So I looked at the A73 and gave UTG AQ. UTG checks AQs along with it's whole range here, which seems clearly correct. BU bets 1/2 pot 36% of the time, which seems low to me and I see that Snowie is only betting 2P+ and bluffs on this flop. When UTG bets 1/2 pot Snowie defends AQ/AJ only and folds 71% of the time. Now things get weird. Turn is T and snowie leads 1/4 pot for an EV of 23.45 This seems blatantly incorrect as the turn adds no strong hands to our range, our range is face-up so our opponent's range is polarized. The turn seems like an obvious check. Of course BU only folds to this bet 6% of the time, but his defending strategy is ridiculous. Snowie says raise 1/2 pot 30% of the time with a range of only bluffs, and call 63% with a range of 2P+ and some floats. When the opponent raises Snowie says to never fold, which makes sense if the opponent's range is 100% bluffs, but in practice and theory this line is nuts.

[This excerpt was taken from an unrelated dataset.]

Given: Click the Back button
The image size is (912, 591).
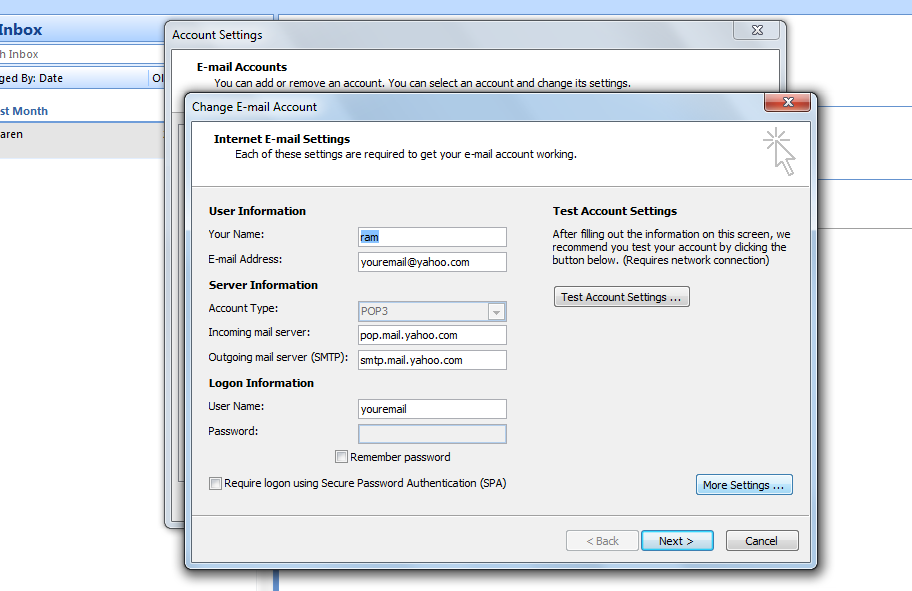Looking at the screenshot, I should click(601, 541).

After BU calls and the river is the 4, Snowie says the EV of betting 1/4 pot again is equal to the EV of checking at 30.38, which is obviously wrong because the opponent can just jam on us with a balanced range. Snowie then says BU should raise 1/4 pot with all hands that can beat AQ, but no bluffs. Obviously the correct bet size here is all-in and we should have a balanced number of bluffs. Snowie still thinks we should call the raise sometimes even though the opponent's range has no bluffs.

Going back, if the flop goes x/x and the turn is the same T, Snowie says check TT and bet the rest at 1/4 pot, which is again nuts as it makes it impossible for us to get value with TT and our betting range is weak.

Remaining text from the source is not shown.